WHAT IS REQUIRED
Search the listing below for the line with "Instruction: Click the 15,900 sale price", then write out that line and every one after it exactly, without the pictures.

---+---

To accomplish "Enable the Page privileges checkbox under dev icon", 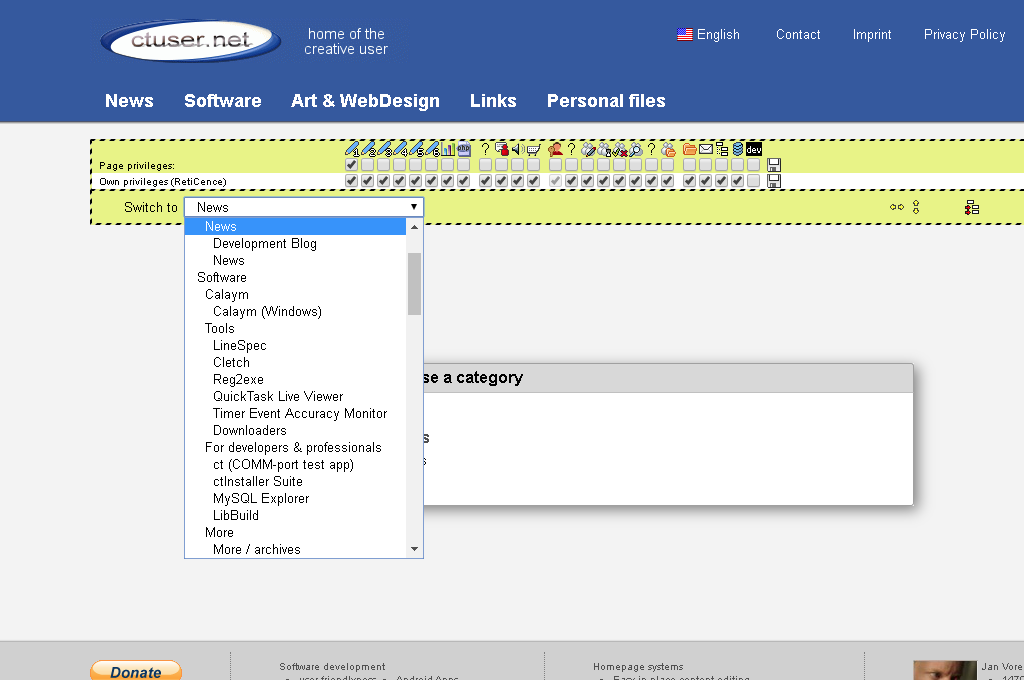I will (x=754, y=165).
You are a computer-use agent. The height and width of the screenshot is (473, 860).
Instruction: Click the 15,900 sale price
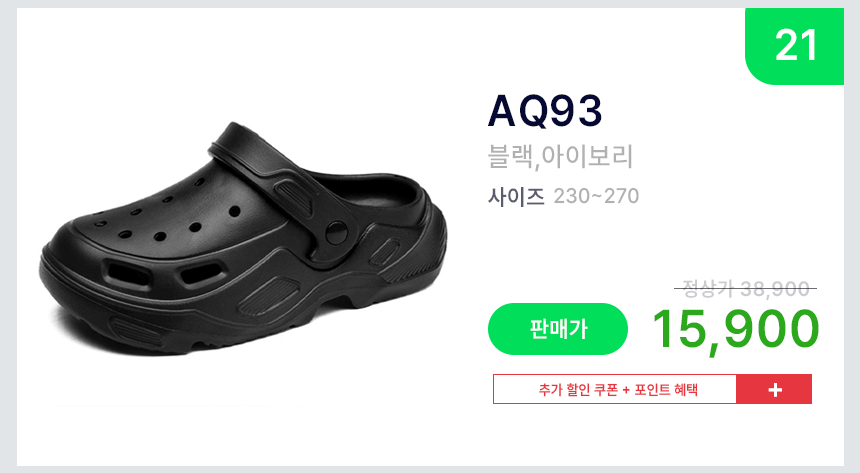coord(735,329)
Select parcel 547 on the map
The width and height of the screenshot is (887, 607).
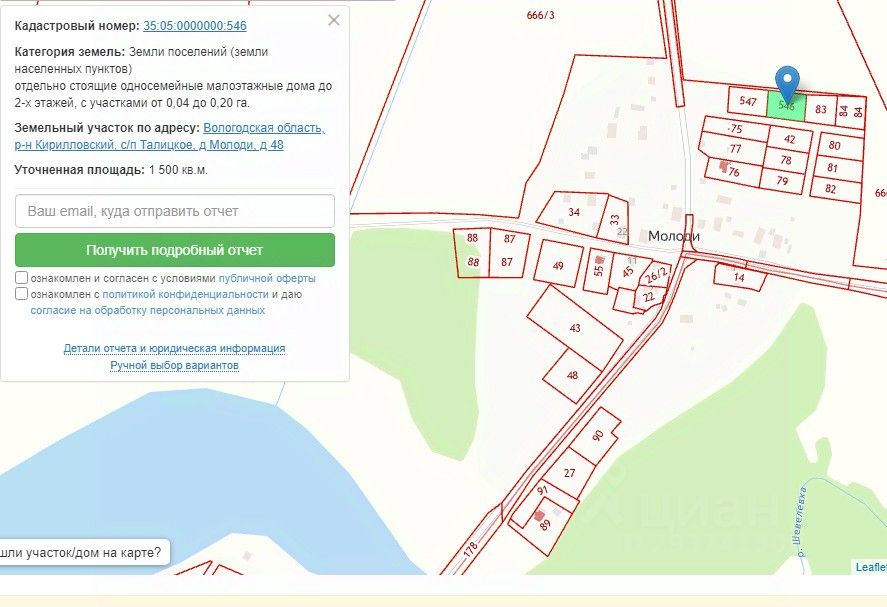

---+---

SOLUTION FOR THIS EXERCISE
Instruction: Click the 15,900 sale price
coord(735,329)
Select parcel 547 on the map
The width and height of the screenshot is (887, 607).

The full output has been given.